Niestety nie mam do tego "warunków". Można powiedzieć że niedawno pozbyłem się fobii społecznej, więc aktualnie czy chce czy nie, siedzę cały dzień w domu bo nie mam gdzie wyjść - a nową dziewczyną trudno znaleźć siedząc w pokoju. więc koleżanka z klasy była dla mnie jedynym wyjściem.

Udostępnij ten post


Link to postu
Udostępnij na innych stronach
4 godziny temu, Hiacynt🌺 napisał:

miałem podobnie. Jedyne co moge doradzic to probuj ja odbic abys nie zalowal. 

jak sobie wyobrażasz odbijanie dziewczyny z którą się nawet nie przyjaźnie?

Udostępnij ten post


Link to postu
Udostępnij na innych stronach
21 godzin temu, tibbar napisał:

[...] Oczywiście żałuje że nic nie zdziałałem i chętnie cofnąłbym się w czasie żeby to naprawić. [...]

Czasu nie cofniesz, ale jeśli wyciągniesz odpowiednie wnioski, nigdy już nie powtórzysz błędów. 

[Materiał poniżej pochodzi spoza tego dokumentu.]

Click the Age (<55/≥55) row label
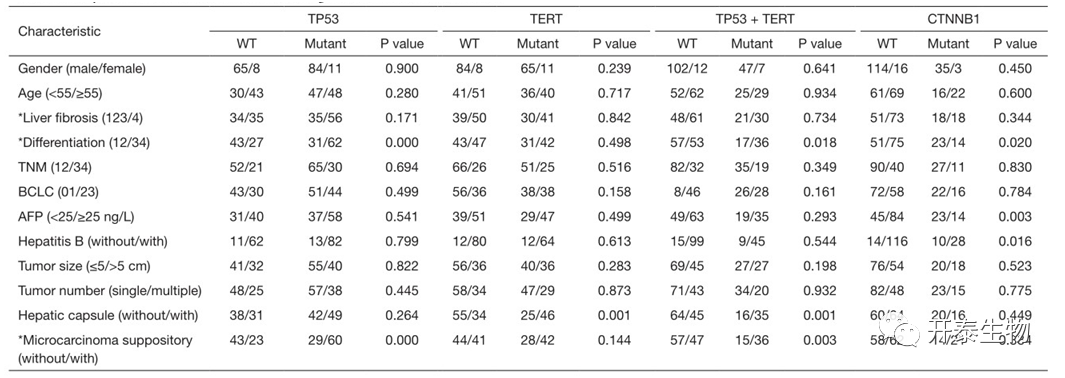Image resolution: width=1065 pixels, height=378 pixels. tap(66, 94)
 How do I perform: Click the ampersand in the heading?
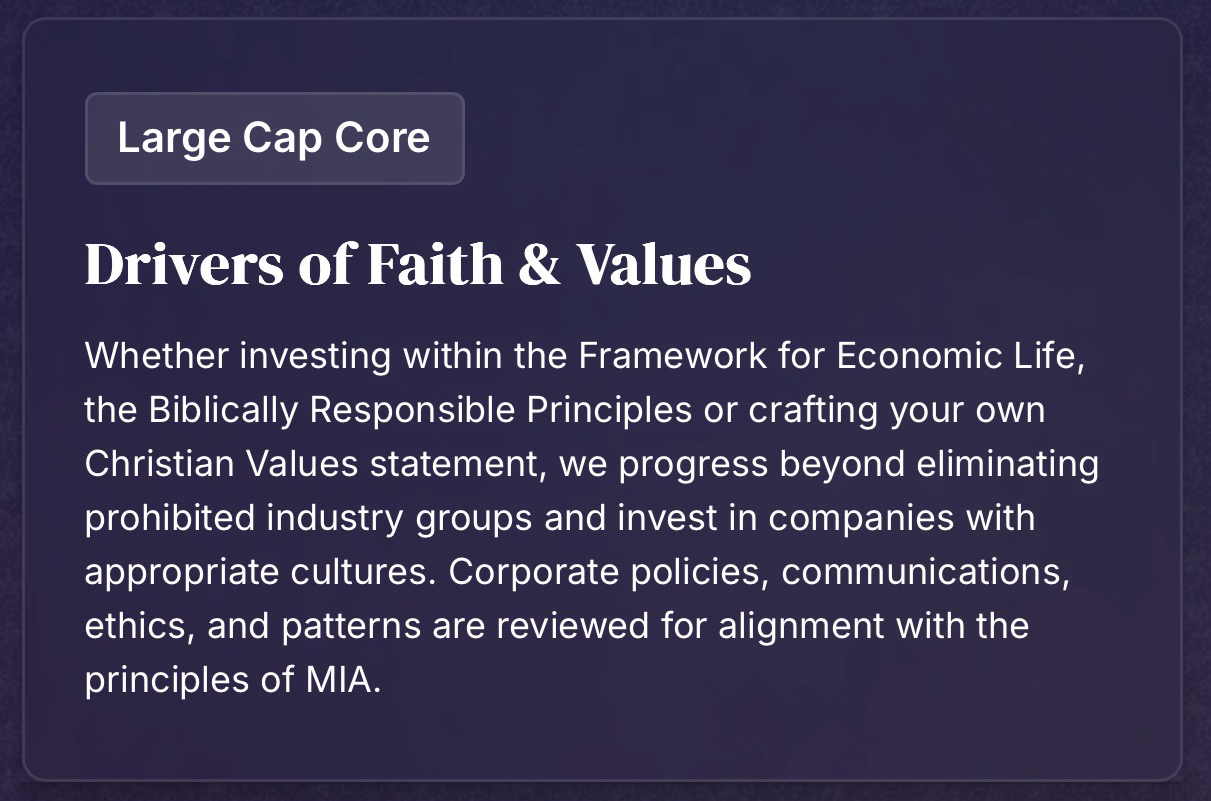[x=540, y=264]

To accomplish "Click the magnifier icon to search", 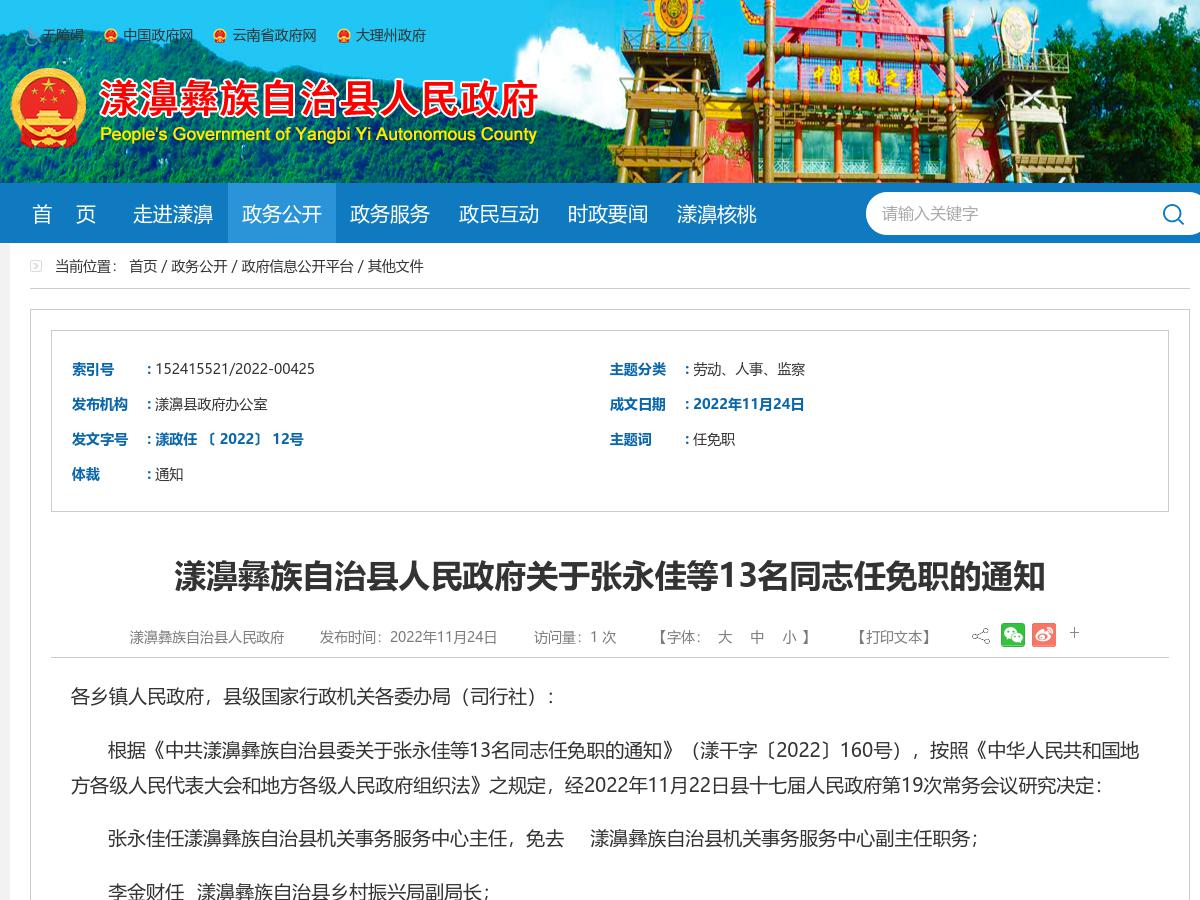I will click(1172, 214).
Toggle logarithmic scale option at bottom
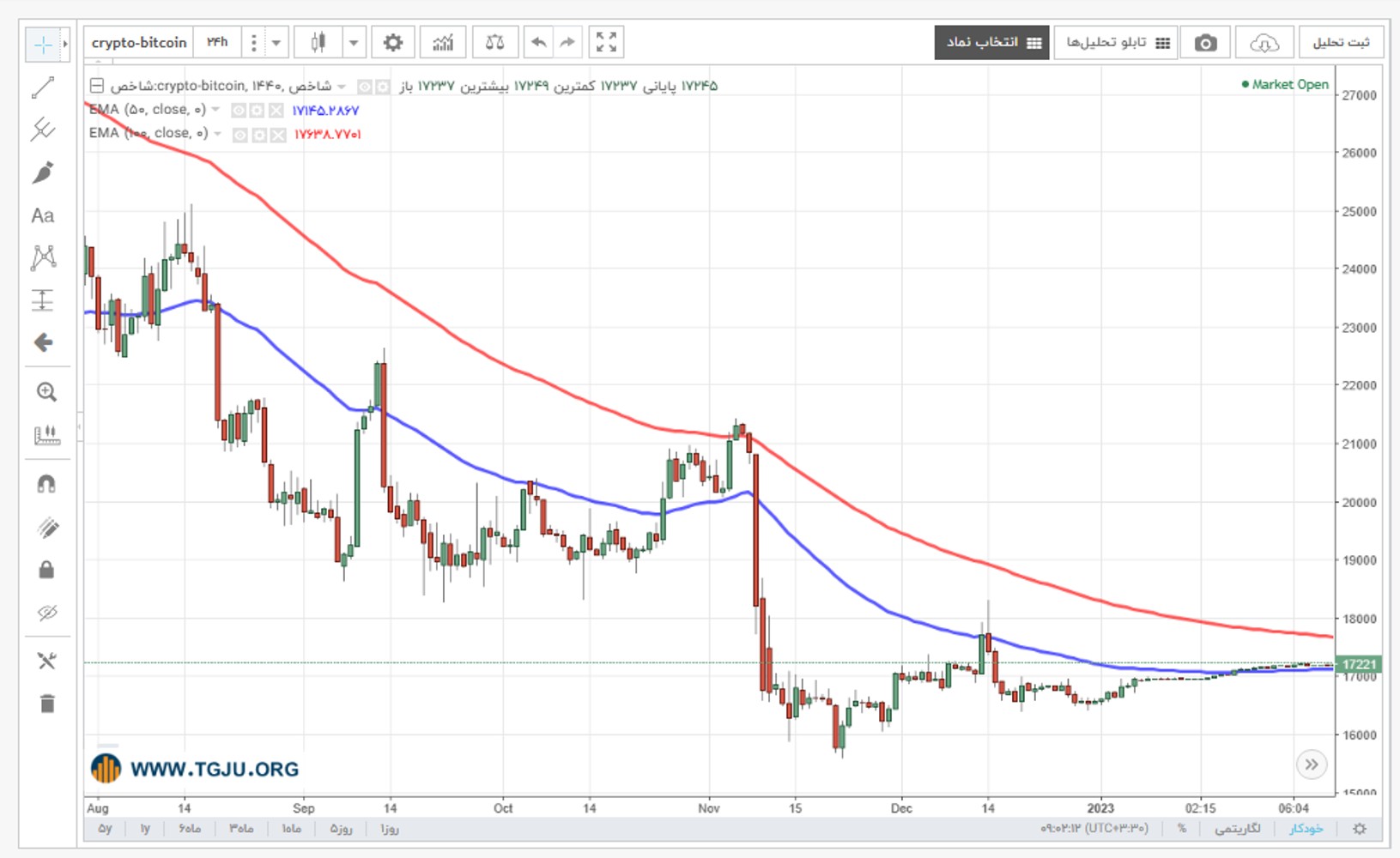The width and height of the screenshot is (1400, 858). tap(1237, 829)
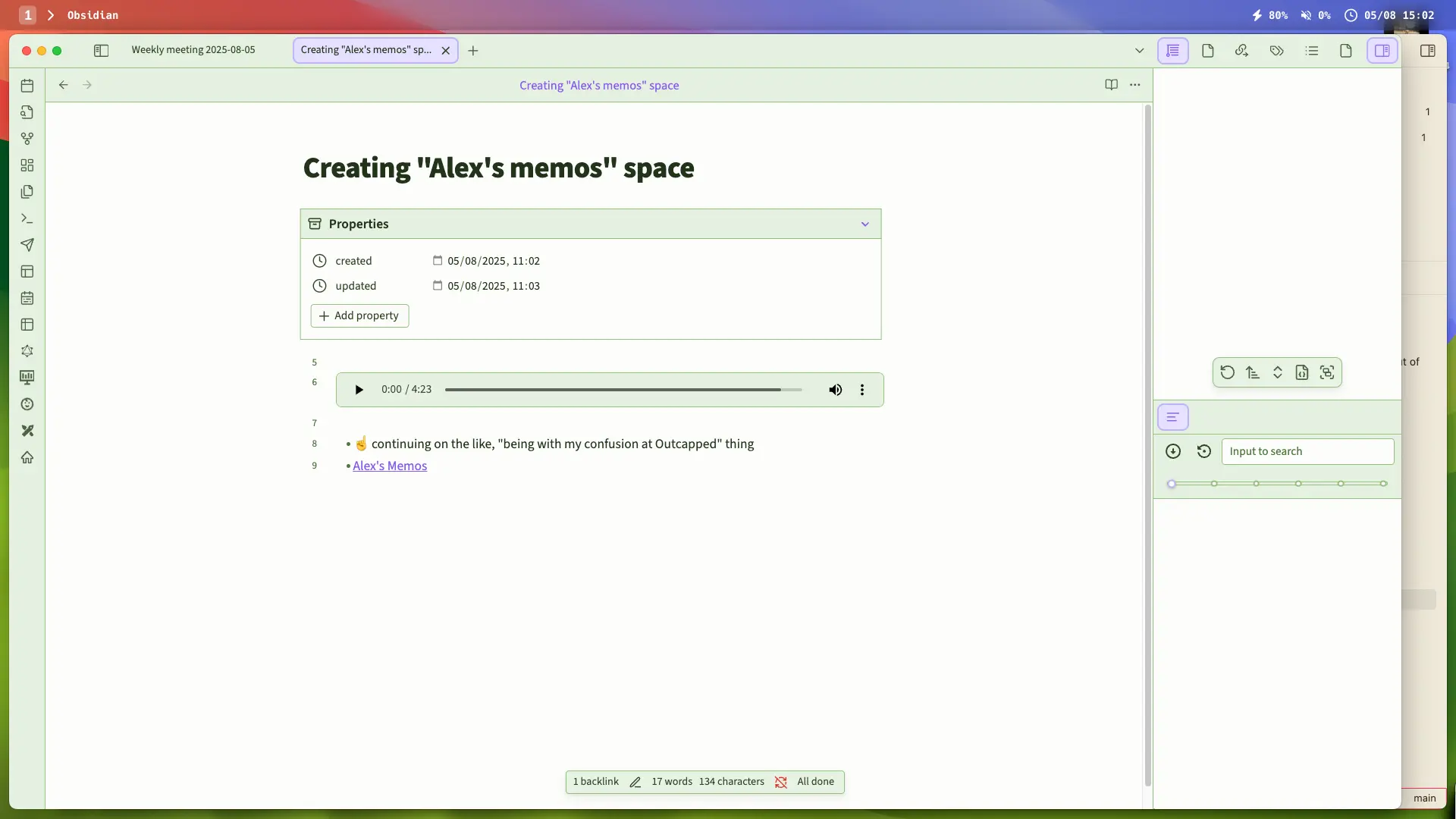Click the refresh icon in the floating toolbar
The height and width of the screenshot is (819, 1456).
pos(1227,372)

21 godzin temu, tibbar napisał:

Niestety nie mam do tego "warunków". Można powiedzieć że niedawno pozbyłem się fobii społecznej, więc aktualnie czy chce czy nie, siedzę cały dzień w domu bo nie mam gdzie wyjść - a nową dziewczyną trudno znaleźć siedząc w pokoju. wc koleżanka z klasy była dla mnie jedynym wyjściem.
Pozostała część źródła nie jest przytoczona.